--- SUPPLIED MATERIAL Enclosed Below ---

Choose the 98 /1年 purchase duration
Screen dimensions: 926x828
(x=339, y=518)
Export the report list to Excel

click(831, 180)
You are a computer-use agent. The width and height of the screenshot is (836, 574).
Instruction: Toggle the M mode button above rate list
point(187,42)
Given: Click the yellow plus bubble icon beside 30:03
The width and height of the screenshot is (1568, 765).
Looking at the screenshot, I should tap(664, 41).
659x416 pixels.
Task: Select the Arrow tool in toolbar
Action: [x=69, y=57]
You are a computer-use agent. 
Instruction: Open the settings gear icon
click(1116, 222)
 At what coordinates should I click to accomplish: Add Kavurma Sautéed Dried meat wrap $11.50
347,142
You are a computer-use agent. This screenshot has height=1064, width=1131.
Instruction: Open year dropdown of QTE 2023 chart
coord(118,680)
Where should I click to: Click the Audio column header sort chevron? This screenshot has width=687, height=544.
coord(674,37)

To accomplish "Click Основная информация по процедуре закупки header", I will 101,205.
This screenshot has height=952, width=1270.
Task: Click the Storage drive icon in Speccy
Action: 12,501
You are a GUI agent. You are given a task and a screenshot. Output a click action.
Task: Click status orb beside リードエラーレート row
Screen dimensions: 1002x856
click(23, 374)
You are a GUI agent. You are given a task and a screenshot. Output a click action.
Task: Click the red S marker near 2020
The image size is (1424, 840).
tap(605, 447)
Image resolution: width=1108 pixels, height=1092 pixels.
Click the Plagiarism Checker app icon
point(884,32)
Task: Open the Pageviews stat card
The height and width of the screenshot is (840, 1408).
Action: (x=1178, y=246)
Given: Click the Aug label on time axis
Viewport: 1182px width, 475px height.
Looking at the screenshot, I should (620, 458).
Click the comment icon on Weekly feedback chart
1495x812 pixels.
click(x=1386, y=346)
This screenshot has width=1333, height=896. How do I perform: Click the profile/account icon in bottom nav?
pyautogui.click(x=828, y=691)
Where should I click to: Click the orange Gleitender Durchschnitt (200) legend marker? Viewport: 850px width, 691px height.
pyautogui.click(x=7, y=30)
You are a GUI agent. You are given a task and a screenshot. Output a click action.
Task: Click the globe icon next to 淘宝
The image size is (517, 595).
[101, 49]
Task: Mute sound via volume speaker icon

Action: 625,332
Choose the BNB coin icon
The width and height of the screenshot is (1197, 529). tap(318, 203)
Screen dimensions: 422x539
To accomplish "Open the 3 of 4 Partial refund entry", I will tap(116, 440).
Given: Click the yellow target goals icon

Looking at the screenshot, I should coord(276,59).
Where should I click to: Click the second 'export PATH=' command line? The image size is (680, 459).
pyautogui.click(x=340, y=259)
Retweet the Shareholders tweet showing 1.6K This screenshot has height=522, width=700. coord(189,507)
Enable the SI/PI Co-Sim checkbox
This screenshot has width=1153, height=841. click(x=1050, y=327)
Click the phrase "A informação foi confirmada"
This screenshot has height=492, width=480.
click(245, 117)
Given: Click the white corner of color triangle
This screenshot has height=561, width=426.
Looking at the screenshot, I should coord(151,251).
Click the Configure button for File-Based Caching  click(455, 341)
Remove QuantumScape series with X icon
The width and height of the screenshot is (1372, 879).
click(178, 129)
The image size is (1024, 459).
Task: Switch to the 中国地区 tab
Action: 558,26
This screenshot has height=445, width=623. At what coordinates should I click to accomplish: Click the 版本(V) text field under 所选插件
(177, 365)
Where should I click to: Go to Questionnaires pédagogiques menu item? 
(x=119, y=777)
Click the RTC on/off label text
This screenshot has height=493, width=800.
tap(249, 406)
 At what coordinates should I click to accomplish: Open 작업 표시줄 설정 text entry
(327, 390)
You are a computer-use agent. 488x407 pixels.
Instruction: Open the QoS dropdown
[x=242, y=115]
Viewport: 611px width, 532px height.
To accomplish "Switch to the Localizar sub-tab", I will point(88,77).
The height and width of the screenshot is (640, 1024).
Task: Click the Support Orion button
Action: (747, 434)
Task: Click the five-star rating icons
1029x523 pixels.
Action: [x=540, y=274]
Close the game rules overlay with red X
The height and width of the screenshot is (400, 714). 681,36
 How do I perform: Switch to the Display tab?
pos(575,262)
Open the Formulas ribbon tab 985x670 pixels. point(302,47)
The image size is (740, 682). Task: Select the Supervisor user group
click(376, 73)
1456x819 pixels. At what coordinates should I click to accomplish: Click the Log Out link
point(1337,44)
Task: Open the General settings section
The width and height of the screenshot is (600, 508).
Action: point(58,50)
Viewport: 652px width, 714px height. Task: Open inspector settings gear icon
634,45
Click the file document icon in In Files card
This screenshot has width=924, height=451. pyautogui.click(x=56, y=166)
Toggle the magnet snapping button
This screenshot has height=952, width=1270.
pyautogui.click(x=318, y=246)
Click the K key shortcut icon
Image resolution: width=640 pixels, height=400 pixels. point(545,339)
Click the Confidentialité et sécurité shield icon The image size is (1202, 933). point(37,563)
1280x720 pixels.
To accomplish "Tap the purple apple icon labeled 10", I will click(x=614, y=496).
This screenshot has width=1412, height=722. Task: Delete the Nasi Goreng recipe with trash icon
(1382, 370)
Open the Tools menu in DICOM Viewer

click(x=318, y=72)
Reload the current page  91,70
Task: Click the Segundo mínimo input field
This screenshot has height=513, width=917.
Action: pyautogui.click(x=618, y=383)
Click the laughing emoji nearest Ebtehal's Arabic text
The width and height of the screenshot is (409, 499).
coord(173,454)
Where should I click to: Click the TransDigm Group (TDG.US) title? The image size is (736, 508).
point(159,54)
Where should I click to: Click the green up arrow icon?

--- End of Enclosed SUPPLIED MATERIAL ---

_EXERCISE DETAILS:_
Copy out all of the lines above exactly.

_RESULT FOR THIS TASK:_
Choose the 98 /1年 purchase duration
Screen dimensions: 926x828
(x=339, y=518)
Export the report list to Excel

click(831, 180)
You are a computer-use agent. The width and height of the screenshot is (836, 574).
Instruction: Toggle the M mode button above rate list
point(187,42)
Given: Click the yellow plus bubble icon beside 30:03
The width and height of the screenshot is (1568, 765).
Looking at the screenshot, I should tap(664, 41).
659x416 pixels.
Task: Select the Arrow tool in toolbar
Action: [x=69, y=57]
You are a computer-use agent. 
Instruction: Open the settings gear icon
click(1116, 222)
 At what coordinates should I click to accomplish: Add Kavurma Sautéed Dried meat wrap $11.50
347,142
You are a computer-use agent. This screenshot has height=1064, width=1131.
Instruction: Open year dropdown of QTE 2023 chart
coord(118,680)
Where should I click to: Click the Audio column header sort chevron? This screenshot has width=687, height=544.
coord(674,37)

To accomplish "Click Основная информация по процедуре закупки header", I will 101,205.
This screenshot has height=952, width=1270.
Task: Click the Storage drive icon in Speccy
Action: 12,501
You are a GUI agent. You are given a task and a screenshot. Output a click action.
Task: Click status orb beside リードエラーレート row
Screen dimensions: 1002x856
click(23, 374)
You are a GUI agent. You are given a task and a screenshot. Output a click action.
Task: Click the red S marker near 2020
The image size is (1424, 840).
tap(605, 447)
Image resolution: width=1108 pixels, height=1092 pixels.
Click the Plagiarism Checker app icon
point(884,32)
Task: Open the Pageviews stat card
The height and width of the screenshot is (840, 1408).
Action: (x=1178, y=246)
Given: Click the Aug label on time axis
Viewport: 1182px width, 475px height.
Looking at the screenshot, I should (620, 458).
Click the comment icon on Weekly feedback chart
1495x812 pixels.
click(x=1386, y=346)
This screenshot has width=1333, height=896. How do I perform: Click the profile/account icon in bottom nav?
pyautogui.click(x=828, y=691)
Where should I click to: Click the orange Gleitender Durchschnitt (200) legend marker? Viewport: 850px width, 691px height.
pyautogui.click(x=7, y=30)
You are a GUI agent. You are given a task and a screenshot. Output a click action.
Task: Click the globe icon next to 淘宝
The image size is (517, 595).
[101, 49]
Task: Mute sound via volume speaker icon

Action: 625,332
Choose the BNB coin icon
The width and height of the screenshot is (1197, 529). tap(318, 203)
Screen dimensions: 422x539
To accomplish "Open the 3 of 4 Partial refund entry", I will tap(116, 440).
Given: Click the yellow target goals icon

Looking at the screenshot, I should coord(276,59).
Where should I click to: Click the second 'export PATH=' command line? The image size is (680, 459).
pyautogui.click(x=340, y=259)
Retweet the Shareholders tweet showing 1.6K This screenshot has height=522, width=700. coord(189,507)
Enable the SI/PI Co-Sim checkbox
This screenshot has width=1153, height=841. click(x=1050, y=327)
Click the phrase "A informação foi confirmada"
This screenshot has height=492, width=480.
click(245, 117)
Given: Click the white corner of color triangle
This screenshot has height=561, width=426.
Looking at the screenshot, I should coord(151,251).
Click the Configure button for File-Based Caching  click(455, 341)
Remove QuantumScape series with X icon
The width and height of the screenshot is (1372, 879).
click(178, 129)
The image size is (1024, 459).
Task: Switch to the 中国地区 tab
Action: 558,26
This screenshot has height=445, width=623. At what coordinates should I click to accomplish: Click the 版本(V) text field under 所选插件
(177, 365)
Where should I click to: Go to Questionnaires pédagogiques menu item? 
(x=119, y=777)
Click the RTC on/off label text
This screenshot has height=493, width=800.
tap(249, 406)
 At what coordinates should I click to accomplish: Open 작업 표시줄 설정 text entry
(327, 390)
You are a computer-use agent. 488x407 pixels.
Instruction: Open the QoS dropdown
[x=242, y=115]
Viewport: 611px width, 532px height.
To accomplish "Switch to the Localizar sub-tab", I will point(88,77).
The height and width of the screenshot is (640, 1024).
Task: Click the Support Orion button
Action: (747, 434)
Task: Click the five-star rating icons
1029x523 pixels.
Action: [x=540, y=274]
Close the game rules overlay with red X
The height and width of the screenshot is (400, 714). 681,36
 How do I perform: Switch to the Display tab?
pos(575,262)
Open the Formulas ribbon tab 985x670 pixels. point(302,47)
The image size is (740, 682). Task: Select the Supervisor user group
click(376, 73)
1456x819 pixels. At what coordinates should I click to accomplish: Click the Log Out link
point(1337,44)
Task: Open the General settings section
The width and height of the screenshot is (600, 508).
Action: point(58,50)
Viewport: 652px width, 714px height. Task: Open inspector settings gear icon
634,45
Click the file document icon in In Files card
This screenshot has width=924, height=451. pyautogui.click(x=56, y=166)
Toggle the magnet snapping button
This screenshot has height=952, width=1270.
pyautogui.click(x=318, y=246)
Click the K key shortcut icon
Image resolution: width=640 pixels, height=400 pixels. point(545,339)
Click the Confidentialité et sécurité shield icon The image size is (1202, 933). point(37,563)
1280x720 pixels.
To accomplish "Tap the purple apple icon labeled 10", I will click(x=614, y=496).
This screenshot has width=1412, height=722. Task: Delete the Nasi Goreng recipe with trash icon
(1382, 370)
Open the Tools menu in DICOM Viewer

click(x=318, y=72)
Reload the current page  91,70
Task: Click the Segundo mínimo input field
This screenshot has height=513, width=917.
Action: pyautogui.click(x=618, y=383)
Click the laughing emoji nearest Ebtehal's Arabic text
The width and height of the screenshot is (409, 499).
coord(173,454)
Where should I click to: Click the TransDigm Group (TDG.US) title? The image size is (736, 508).
point(159,54)
Where should I click to: Click the green up arrow icon?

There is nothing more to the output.